## [INSTRUCTIONS TO FOLLOW]
From the listing below, pull out each line that contains the word "This".

— START OF DATASET ROWS —

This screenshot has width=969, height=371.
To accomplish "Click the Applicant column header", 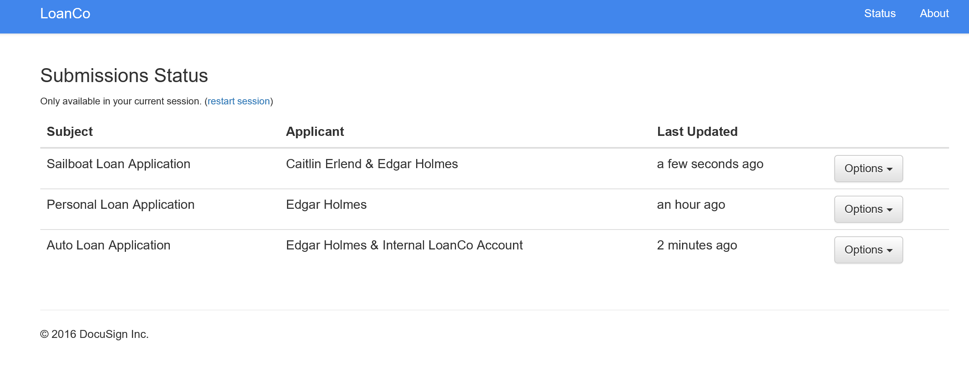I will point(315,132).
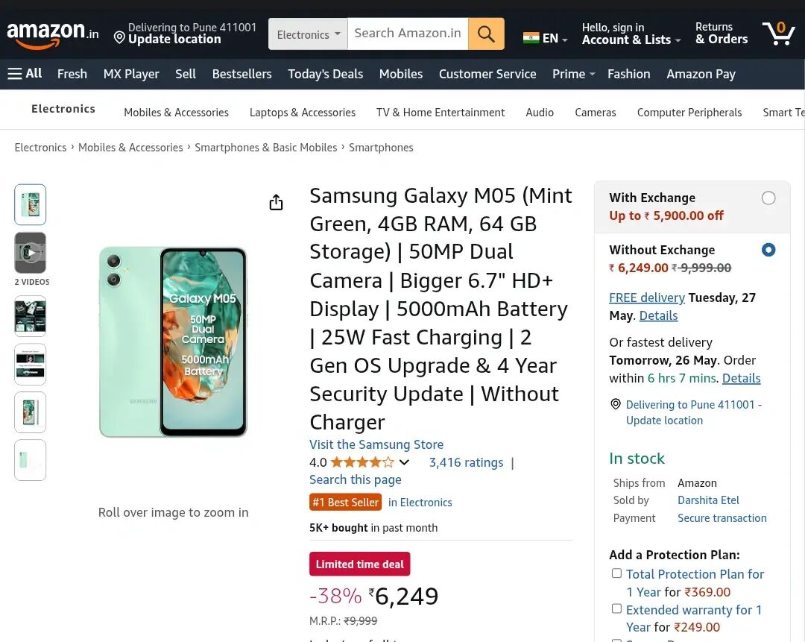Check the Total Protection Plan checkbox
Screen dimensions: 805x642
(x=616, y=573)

— END OF DATASET ROWS —
— START OF DATASET ROWS —

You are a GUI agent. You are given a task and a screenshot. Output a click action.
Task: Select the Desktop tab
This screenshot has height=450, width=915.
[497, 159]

— END OF DATASET ROWS —

## [PROBLEM SOLUTION]
This screenshot has width=969, height=371.
This screenshot has height=450, width=915.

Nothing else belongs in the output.